For instance, if you have an angle of 32 degrees, 40 minutes, and 3 seconds, the conversion to decimal degrees would be calculated as \(32 + \frac{40}{60} + \frac{3}{3600} = 32.6675\) degrees. This step is crucial for using a scientific calculator because these devices typically require angle measurements to be in decimal form. To facilitate your understanding, here is a clear process to perform the conversion:

• Divide the number of minutes by 60 and add the result to the number of degrees.
• Divide the number of seconds by 3600 and add the result to the previous sum.
• The final sum is the value in decimal degrees.

It's important not to skip this conversion step when solving trigonometric problems, as using the incorrect angle form can lead to inaccuracies in your final answer.

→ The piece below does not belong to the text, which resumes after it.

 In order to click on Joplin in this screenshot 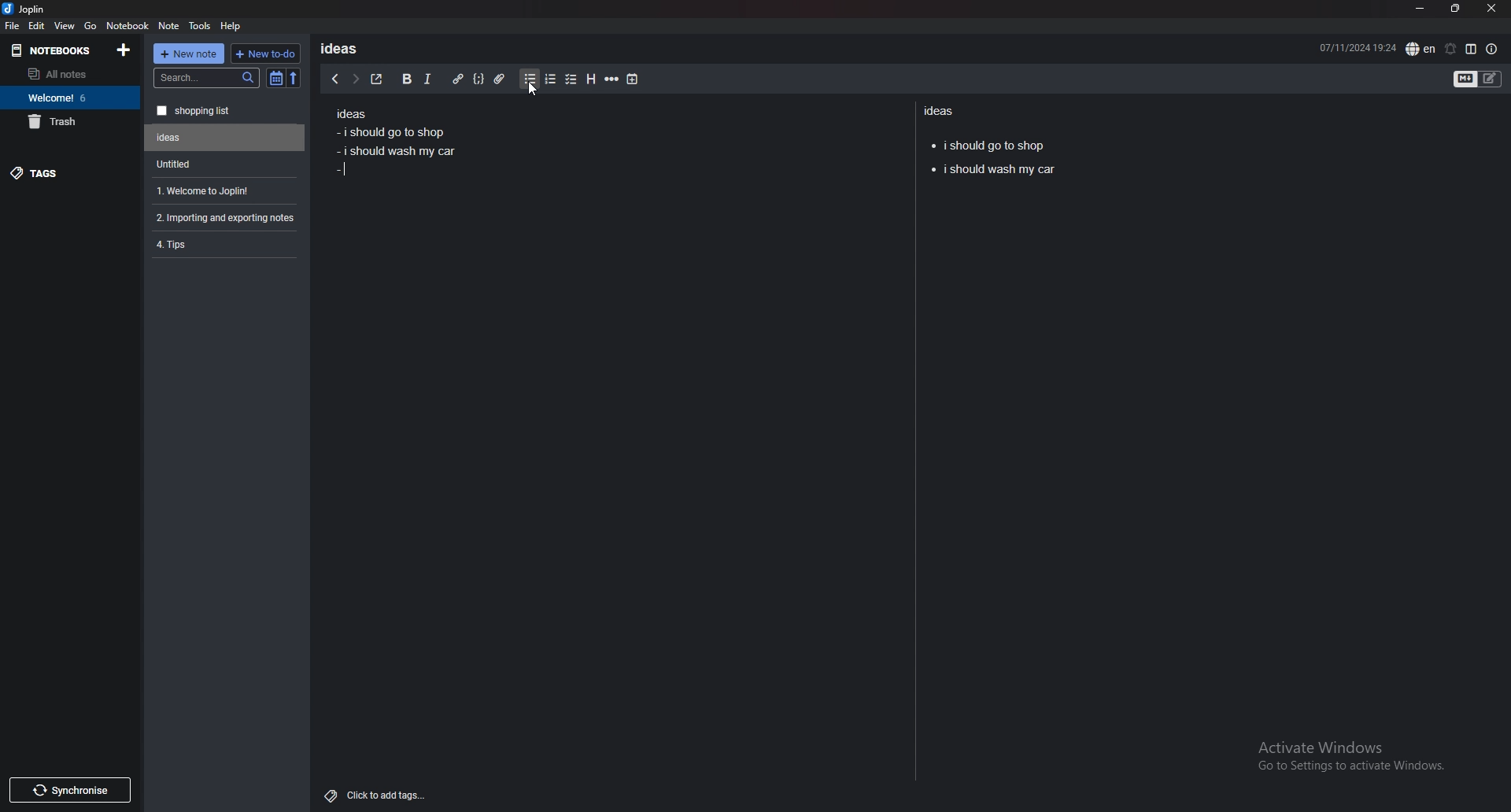, I will do `click(36, 9)`.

The cosecant (csc) is one of the six fundamental trigonometric functions. Importantly, it is the reciprocal of the sine function. The cosecant of an angle in a right-angled triangle is defined as the ratio of the length of the hypotenuse to the length of the opposite side. In formula terms:
\[\csc(\theta) = \frac{1}{\sin(\theta)}\].
This value is key for certain calculus concepts and geometry theorems. To evaluate the cosecant function using a calculator, you usually need to find the inverse of the sine of the angle, as most scientific calculators do not have a direct cosecant function button. Here's how to do it:

• Ensure your calculator is in the correct angle mode (degrees if working with degrees).
• Input the angle's decimal degree equivalent. For example, for \(\csc 32^\circ 40' 3''\), you first convert to decimal then use \(32.6675\) degrees.
• Compute the sine function of the angle.
• Finally, calculate the reciprocal of the sine value to get the cosecant.

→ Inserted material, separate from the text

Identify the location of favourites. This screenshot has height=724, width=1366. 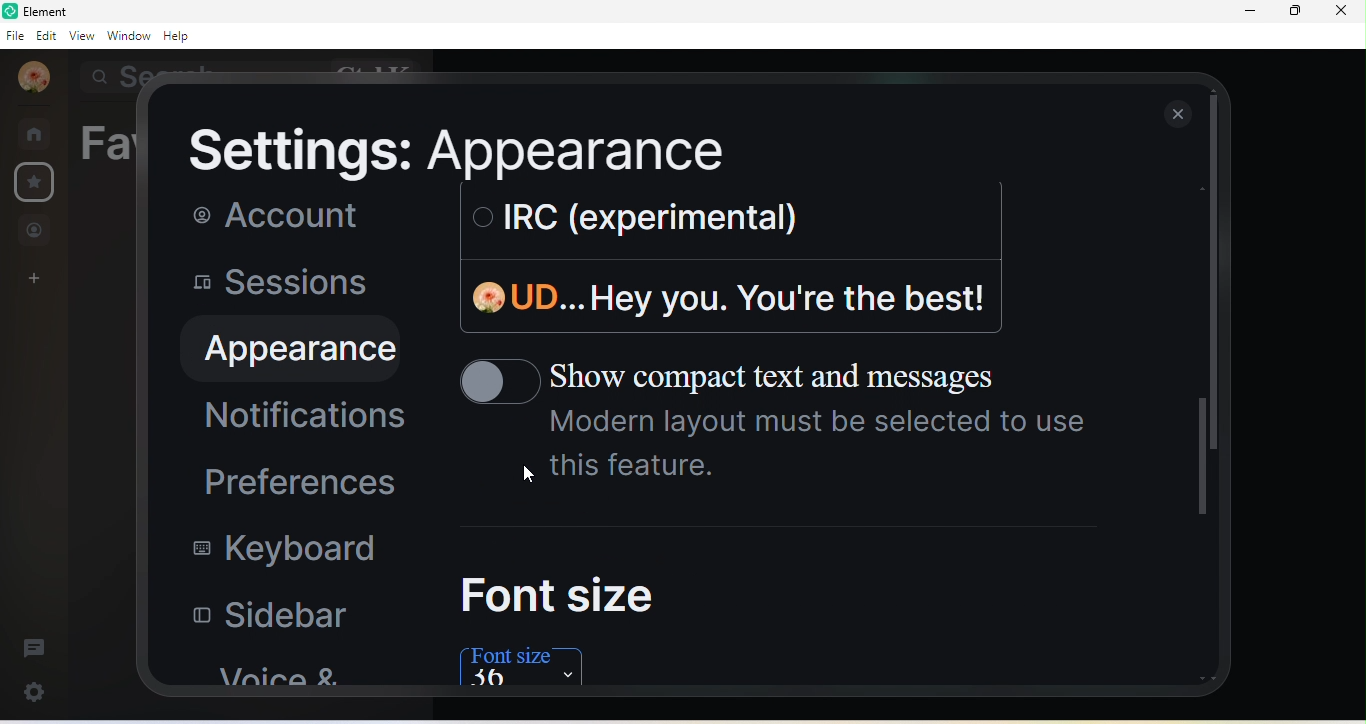
(37, 185).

Remember to round off your answer to the requested decimal place for precision.

The tangent (tan) function, another important trigonometric function, is the ratio of the opposite to the adjacent side in a right-angled triangle. Calculators typically include the tangent function, making its evaluation more straightforward compared to cosecant.
Here’s how you evaluate the tangent function:

• Convert the DMS measurement to decimal degrees, as discussed in the previous section.
• Ensure your calculator is in the appropriate mode (degrees or radians, depending on your problem).
• Enter the decimal degree measurement into your calculator and press the tangent function (tan) button.
• The displayed result is the tangent of the angle. Remember to round to the specified number of decimal places, which is common practice in most mathematical computations for consistency and to avoid propagation of error.

With these steps, for instance, evaluating \(\tan 44^\circ 28' 16''\) requires computing \(\tan(44.4711)\) after converting to decimal degrees. It's pivotal to recognize rounding to four decimal places is often sufficient for most practical applications, providing a balance between precision and usability.